You didn't answer my question however I will answer yours.

Yes I would feel that I didn't get what I paid for, however I wouldn't want Tesla to ignore MY safety to preserve their promise. Garlans dead, but Tesla kept its promise. Really?

Again and Again I ask..... When Tesla becomes aware of something...what would you want them to do?
 
You didn't answer my question however I will answer yours.

Yes I would feel that I didn't get what I paid for, however I wouldn't want Tesla to ignore MY safety to preserve their promise. Garlans dead, but Tesla kept its promise. Really?

Again and Again I ask..... When Tesla becomes aware of something...what would you want them to do?

Provide compensation. That's what happens when people don't meet their obligations. Why should the cost of (in your world) improving safety resulting from a design error be imposed on the customer?
 
Again...Why don't you sign a wavier and have them leave the option alone and take on all of the liability.
I am a happy P90DL customer. It took a year but I got there. Tesla finally agreed to replace my bogus V1 battery with a V3 which provided me both the range and performance I paid $13K for. Now if it wasn't for Tech guy reporting the launch mode counter degrading the performance I might have used LM too often and the lost that purchased performance. So I won't ever use LM and remain happy. No need to sign anything. Nothing to complain about. If they provided that transparency for Tech guy he would also be happy. And if they provided the V3 battery and that transparency to the rest of the P90D owners they too would be happy and respect tesla for letting them know ahead of time that using LM would damage something. Doing so months after providing LM is not the correct action.
 
You didn't answer my question however I will answer yours.

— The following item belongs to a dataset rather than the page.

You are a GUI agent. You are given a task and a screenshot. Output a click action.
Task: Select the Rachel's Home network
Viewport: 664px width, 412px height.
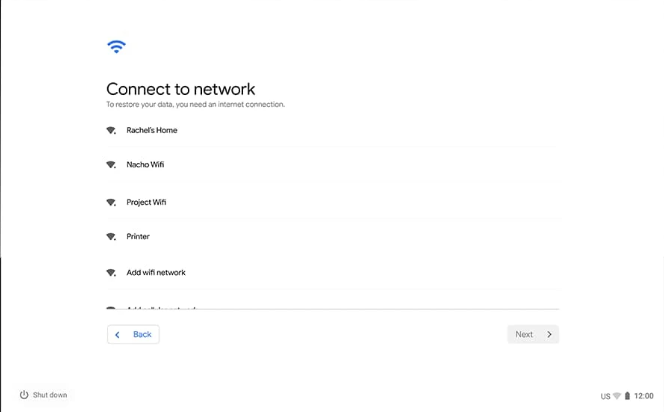[x=332, y=130]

Yes I would feel that I didn't get what I paid for, however I wouldn't want Tesla to ignore MY safety to preserve their promise. Garlans dead, but Tesla kept its promise. Really?

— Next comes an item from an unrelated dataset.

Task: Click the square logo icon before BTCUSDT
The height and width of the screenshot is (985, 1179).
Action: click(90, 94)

Again and Again I ask..... When Tesla becomes aware of something...what would you want them to do?
This isn't a safety issue. What should Tesla do? First they should have proactively communicated this to customers. Next they should make it right by giving these people what they paid for at no cost to them. Tesla just saying "this is what other manufacturers have done" doesn't let them off the hook anymore than telling you (in my theoretical example) that you are stuck with a 100 mile range $35k car, "oops sorry" :shrug:.
Hypothetically, if it were a safety issue, I would expect the same thing. Notification, take responsibility, and fix it no charge.
 
If that had happened from day one we would be close to 4000 less posts in this forum.
Now what fun would that be?

@Garlan Garner, I think you're missing the larger point. This has nothing to do with Tesla assuring safety and quality control with their product, and everything to do with the manner in which they chose to do so. And now people reporting a new warning, ninja'd into your owners manual to look like it was always there. It's all a mega "WTF?!" move.

Also Garlan, how 'bout them Bears? :confused:
 
This isn't a safety issue. What should Tesla do? First they should have proactively communicated this to customers. Next they should make it right by giving these people what they paid for at no cost to them. Tesla just saying "this is what other manufacturers have done" doesn't let them off the hook anymore than telling you (in my theoretical example) that you are stuck with a 100 mile range $35k car, "oops sorry" :shrug:.
Hypothetically, if it were a safety issue, I would expect the same thing. Notification, take responsibility, and fix it no charge.
How do you know it's not a safety issue?